My first time I was in a Mitchell's Ice Cream was on the CWRU campus. The first thing I said to myself was, "Huh. They sell dry ice. THAT'S AWESOME." But it's funny. After I left Cleveland 7 years ago (not at my own volition, to be honest), the city decided to get good, and it's been getting better ever since. And when I started to visit the West side, I finally realized that that's where all the real gems really are in the city.
But I digress. That's not what this review is about.
It's really about the ice cream.
It's funny how ice cream is. You grow up eating the crummy store brand ice cream, since it's the cheapest, then the not as cheap brands (like Edy's and Breyers) full of not-so-straightforward elmulsifiers, then you go to college and start growing up and you try the better national brands, like Ben and Jerry's, UDF, Haagen Dazs (of which the latter is way too sweet, by the way). Then you start trying out local stuff. That, my friends is where the fun starts. At least in Ohio. In Cincinnati, you have Graeter's Ice Cream. It's made by the "French pot process" but the flavors are pretty conservative and traditional, but they do it well. Then you have Columbus' Jeni's Ice Cream where they make adventurous flavors you never thought would ever go together work, requiring nerves of steel to order their favors, but it's more of a boutique ice cream parlor (lighter, pricier, and smaller portions).
Mitchell's hits that awesome sweet spot in the middle. Not only does it do traditional flavors well (and better than Sweet Moses, IMHO). Their ice creams don't skimp on flavor or ingredients. This is especially so with their seasonal flavors (and specialty flavors), which elevate these folks to a whole to a whole new and phenomenal level. When they have seasonal fruit flavors, they use actual fruit in the ice cream, and you can see it being be put in the ice cream as they make it behind the service area. You see them open boxes of chocolates with stickers that say "Product of Belgium". Lavender honey ice cream tastes like honey (and lavender) (though some may find it a bit too sweet) . You want s'mores in your ice cream? No problem, you'll find milk chocolate, graham cracker crumble, and marshmellow fluff. Then you have porter dark chocolate. Yes. Great Lakes Brewery's very own Edmund Fitzgerald Porter in ice cream form with dark chocolate chunks. Really, you can't go wrong with any their flavors, and they give generous portions. If your brain stops working at being able to choose from the the easily 20+ flavor offerings at any one day, the staff is more than eager to let you try the flavors.

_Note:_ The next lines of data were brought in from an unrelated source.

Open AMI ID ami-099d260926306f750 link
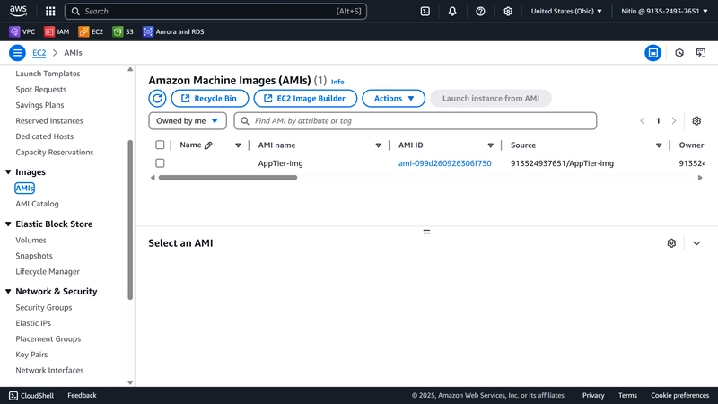 444,163
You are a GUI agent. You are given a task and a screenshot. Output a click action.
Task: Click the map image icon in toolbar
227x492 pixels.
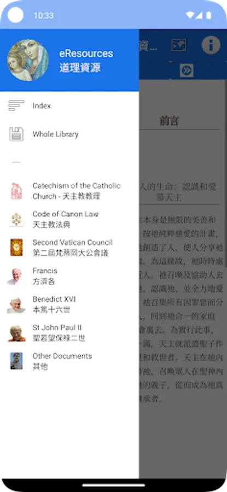coord(178,45)
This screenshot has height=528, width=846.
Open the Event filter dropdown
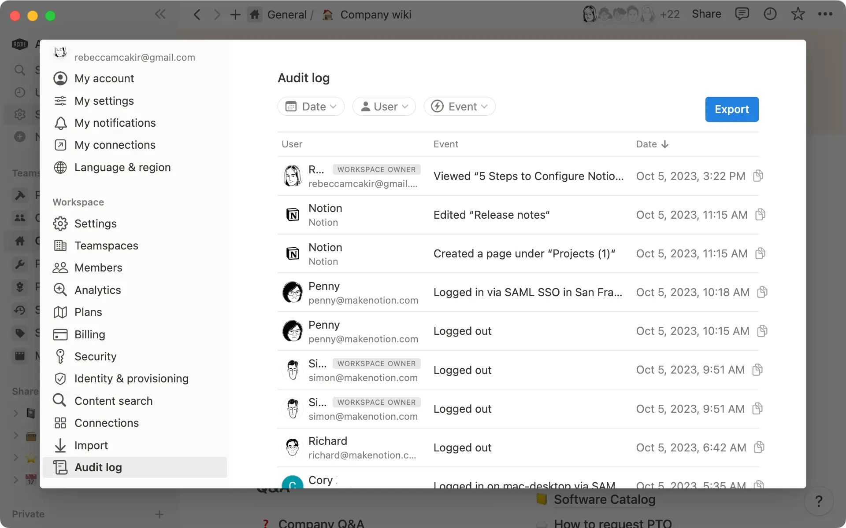point(460,106)
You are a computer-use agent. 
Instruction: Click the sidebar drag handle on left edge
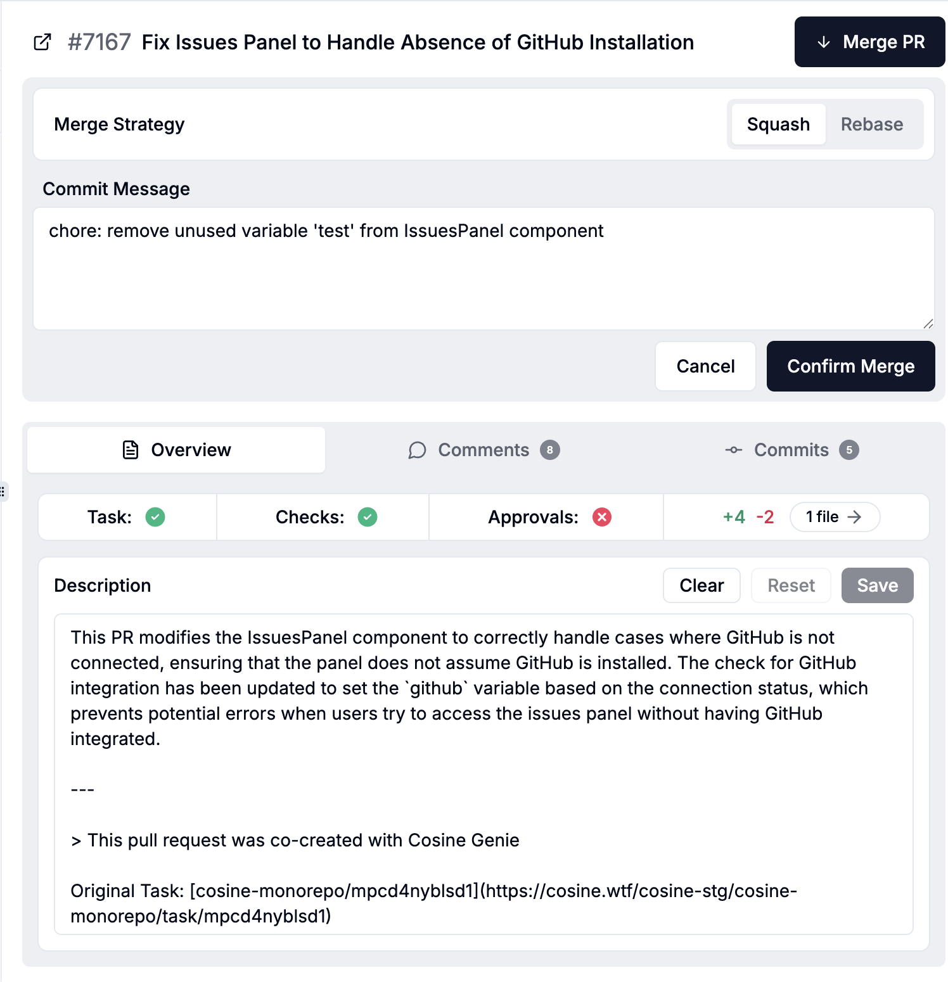pyautogui.click(x=3, y=492)
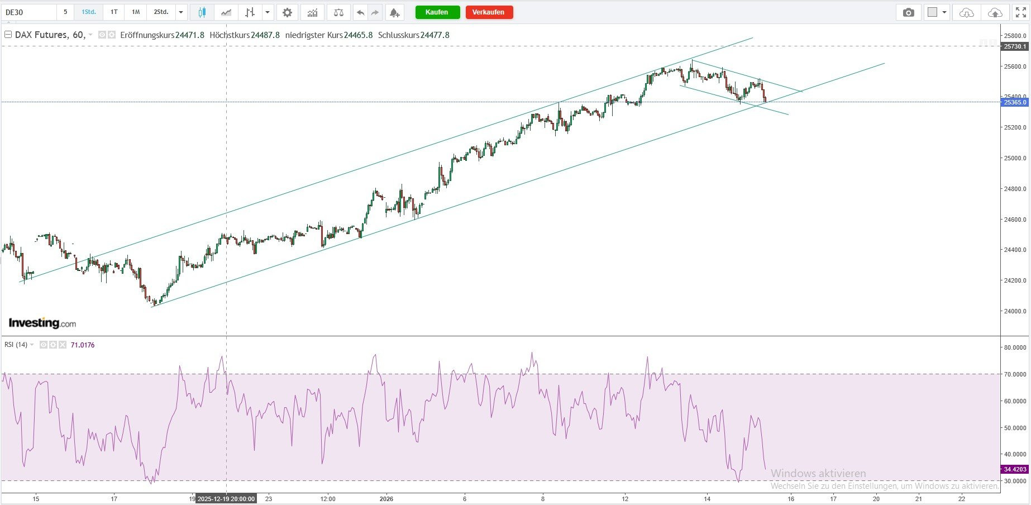Click the DE30 symbol input field
Viewport: 1031px width, 505px height.
pos(28,12)
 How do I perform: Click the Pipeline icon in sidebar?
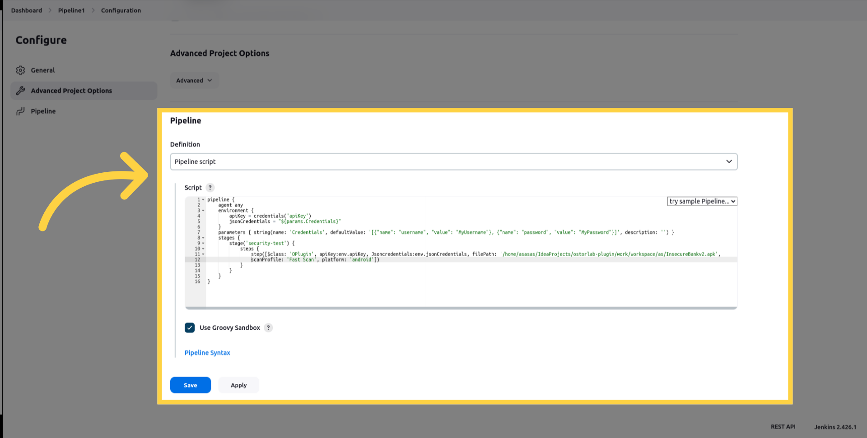(x=20, y=111)
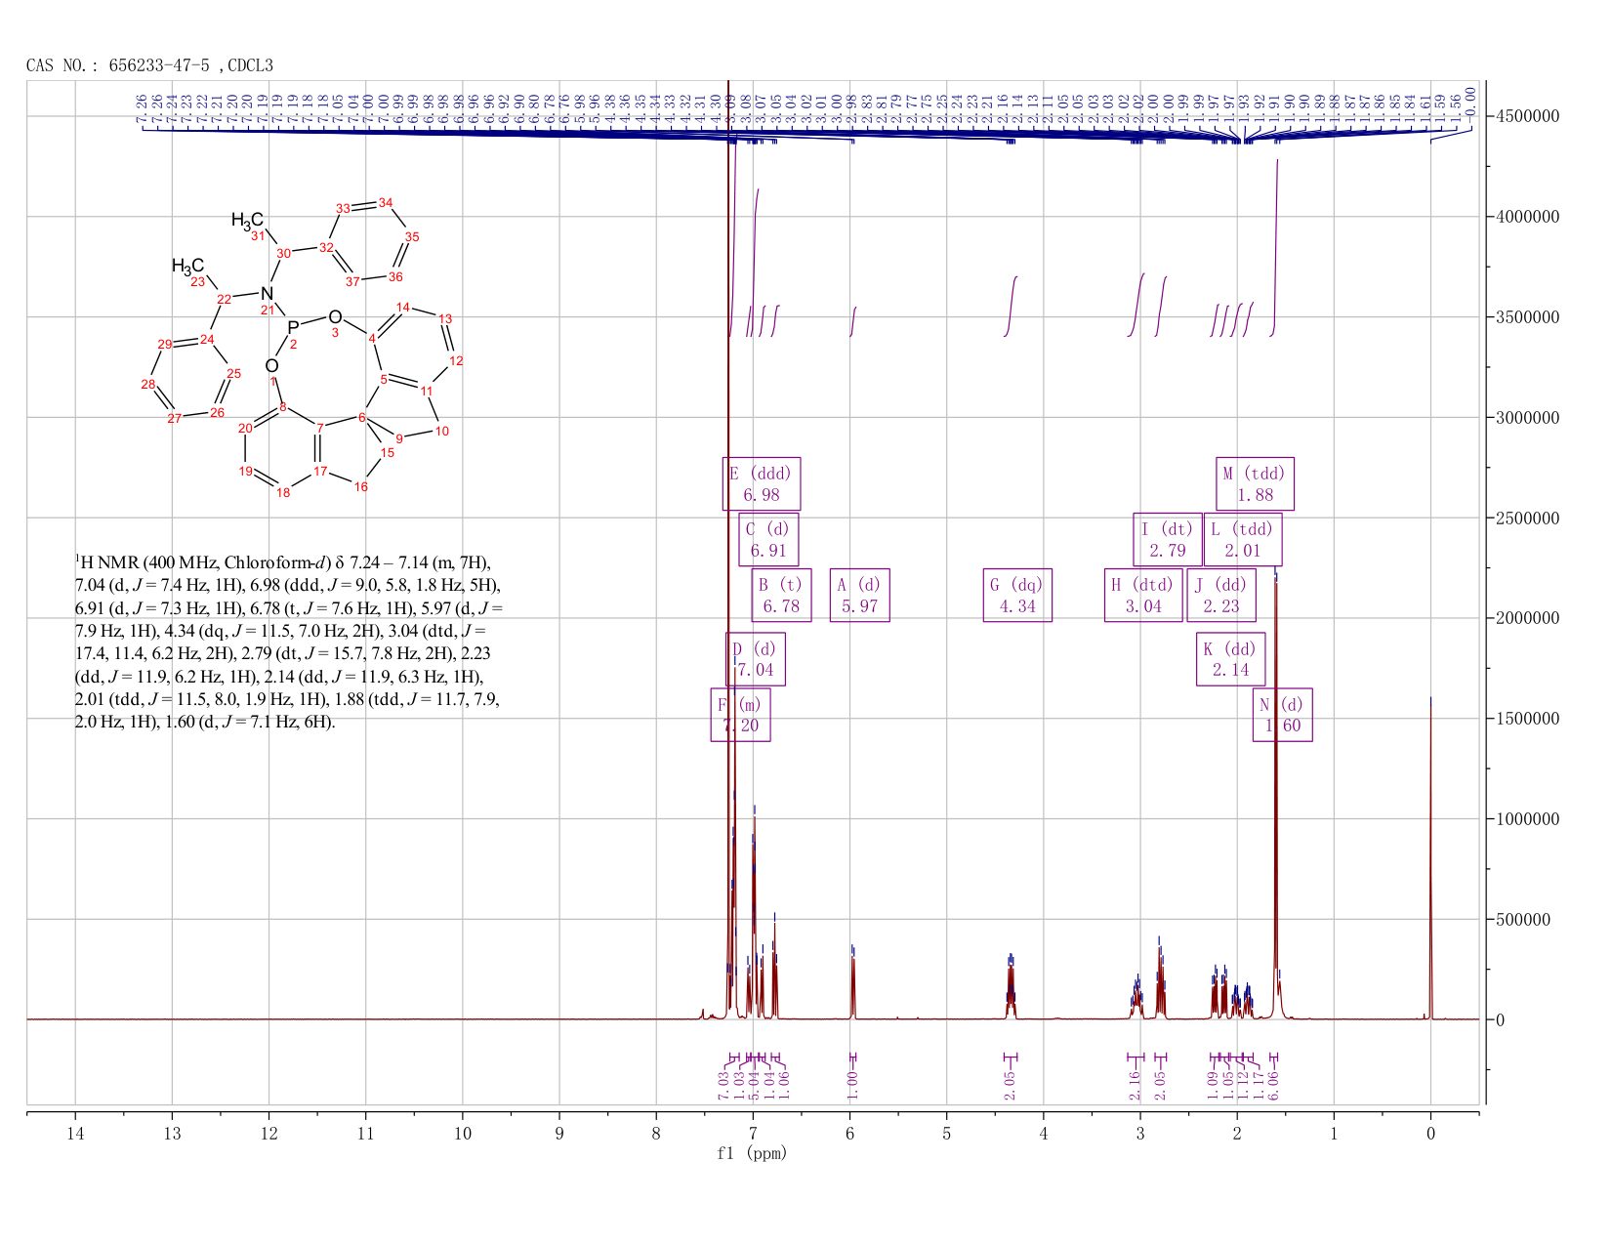
Task: Click the 6.06 integral value label
Action: point(1274,1084)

Remember that dry ice I mentioned earlier? It's to throw into coolers so out-of-towners can take the ice cream home with them, never melted and refrozen. And I would totally do that if I had a cooler (which I don't), when I would return to Cincinnati.
In all honesty, they've become the ice cream standard in Cleveland, and to the Cincinnatian who worried about ice cream cred in his review: Your cred is intact. Mitchell's is indeed better than Graeter's.
As a warning, the W 25th St. location doesn't have straightforward parking -- it's street parking immediately around the parlor. It's a very busy area with restaurants and bars. So, parking there may be a challenge.